Sunday, February 25

Weather

I know I've spent time on the subject of nature's beauty before when I recently waxed poetic over snow and, to a lesser extent, when I wrote about watching the sunrise this summer, but I think I may have found the underlying principle, the one that ties my appreciation for all of these together. With respect to this post, three important things happened yesterday afternoon and last night. First, during a run I spoke with a friend about technology and what it has been to humanity. The second, I read this article about Disney World and the new American paradigm on NationalGeographic.com. On a sidenote, you should just visit the National Geographic Magazine Web page anyway because it is so well designed and the content is of such high quality.

Thirdly, I took a long walk outside as the snow fell. It was snowing again, but different from the last tiem I wrote about it. There were flakes, but they were very wet and didn't stick to the ground at all, melting almost immediately. Despite the fact that the air was full of snow, there was very little white on the grass, only a thin layer of slush. But I still thought it was beautiful. Really, it was cold, wet and disgusting to walk through, but the greatest painters in history would have been hard pressed to capture the beauty in that moment.

• **COLLECTED DATA**
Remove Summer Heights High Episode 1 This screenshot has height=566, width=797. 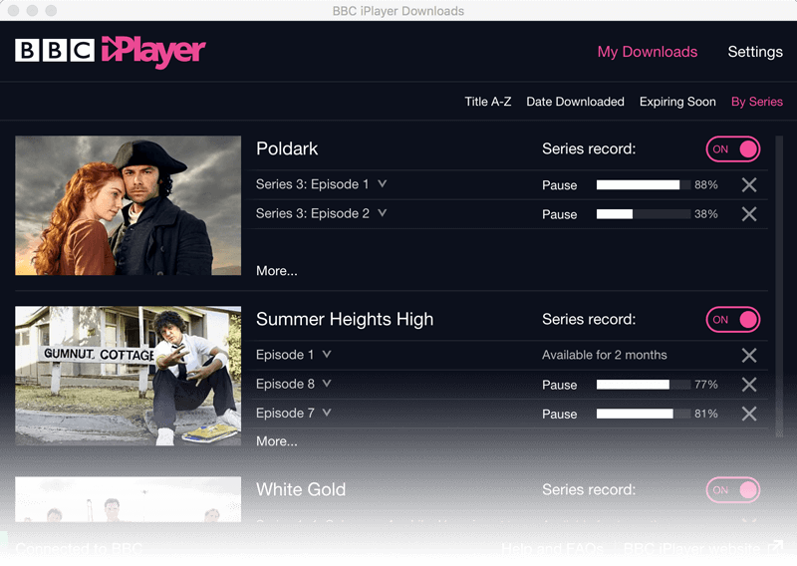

• **LIST OF TASKS**
a) Rewrite the weather post starting at the words "Thirdly, I took" and stopping after "in that moment.", with "slush" changed to "melted snow".
b) In the weather post, what topic did the writer discuss with a friend during a run?
c) Write the next part of the blog post about the snowy walk, picking up after its final sentence.

• **OUTPUTS BY TASK**
a)
Thirdly, I took a long walk outside as the snow fell. It was snowing again, but different from the last tiem I wrote about it. There were flakes, but they were very wet and didn't stick to the ground at all, melting almost immediately. Despite the fact that the air was full of snow, there was very little white on the grass, only a thin layer of melted snow. But I still thought it was beautiful. Really, it was cold, wet and disgusting to walk through, but the greatest painters in history would have been hard pressed to capture the beauty in that moment.

b) Technology and what it has been to humanity.

c)
Like I said earlier, I think I now know why I appreciated it so much. No matter humanity's efforts, the weather is completely outside of our control, much less ability to predict judging by the many jokes made about weathermen. Yes, technology has allowed us unprecedented, unimaginable abilities to communicate, store information, create new realities and transform the land, but the weather is beyond us. If it weren't for the weather, humans could very nearly control every single aspect of their daily lives and lead them exactly as they wanted to with no surprises and nothing unexpected. Undoubtedly, humanity has impacted the weather through carbon emissions and everything else that makes environmentalists fear our future, but the weather will never be brought to heel.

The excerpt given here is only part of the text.